Ao dar um tempo nesse ambiente conectado, você voltará a ele com mais senso crítico, menos afetado pelas opiniões extremadas, e poderá dosar mais o seu tempo on-line, para que tenha também tempo de qualidade desconectado. Já percebeu como os nossos sentimentos ficam mais aflorados e acalorados na internet? Nós nos sentimos até mais corajosos para nos manifestar, dizer o que bem queremos e entender os demais à nossa maneira, levando tudo ao pé da letra e a ferro e fogo, combatendo as opiniões contrárias como se estivéssemos em guerra, como se não houvesse amanhã e, muitas vezes, magoando quem está dentro e fora do mundo virtual.

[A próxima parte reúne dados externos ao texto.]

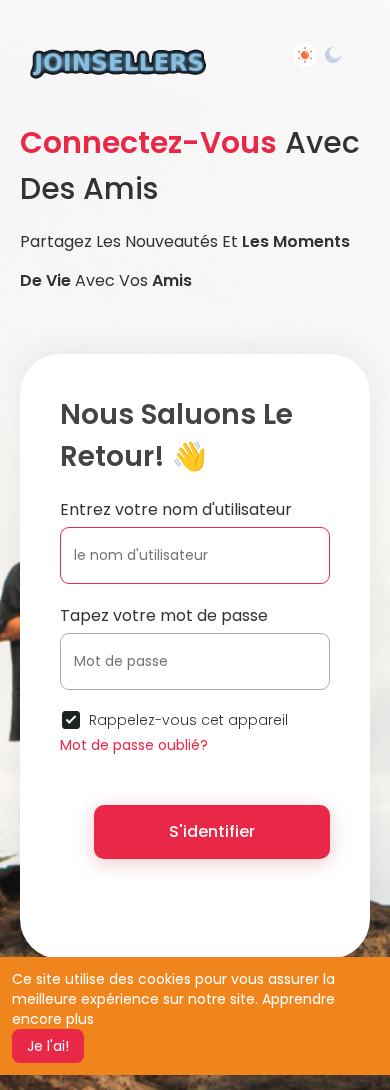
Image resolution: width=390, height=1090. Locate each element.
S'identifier (212, 831)
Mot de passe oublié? (134, 745)
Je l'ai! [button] (48, 1046)
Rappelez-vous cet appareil (188, 720)
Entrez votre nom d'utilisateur (176, 509)
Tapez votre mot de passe (164, 615)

Estar on-line não é problema, o problema é o exagero que nos faz escravos da conexão virtual, negligenciando nossos relacionamentos.

Se estiver difícil vencer essa escravidão em casa, desligue a internet e pratique a frase que um restaurante divulgou bastante nas redes sociais: “Não temos wi-fi. Conversem entre vocês”.